Allocating Software Maintenance Costs From Purchase Price

Most of the major software vendors sell their licenses and include the first year of support and maintenance.  As a client, your accounting department will probably ask you to separate out the support and maintenance costs from the license cost.  So, you ask your vendor to break it out and they may respond that there is no break out as it’s included. Let’s discuss how & why the accountants should be allocating software maintenance costs from the purchase price in the first place.  Accountants are governed by the AICPA guidelines, SOP 98-1 that basically states that they need to allocate the maintenance costs out of the purchase.  They then need to expense the maintenance where the license is capitalized and therefore amortized over a number of years.
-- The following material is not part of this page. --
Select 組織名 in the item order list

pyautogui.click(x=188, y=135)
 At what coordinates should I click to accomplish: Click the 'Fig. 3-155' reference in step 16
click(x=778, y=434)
So, what if the vendor doesn’t give you the breakdown? Then it’s up to you and the accountants to come up with an allocation of costs.

Allocating the Costs:

I suggest you look at the cost of support in year two being typically between 18%-20% of the purchase price.  You may decide this is the amount you will allocate to maintenance costs.

This link will shed some light on why accounts need the breakdown.

Highlights from the link above:


Perhaps the situation that will require the most judgment is when entities purchase internal-use software and the package includes software training, maintenance, data conversion, reengineering or rights to unspecified future upgrades. The purchase price may cover some or all of the features the seller provides.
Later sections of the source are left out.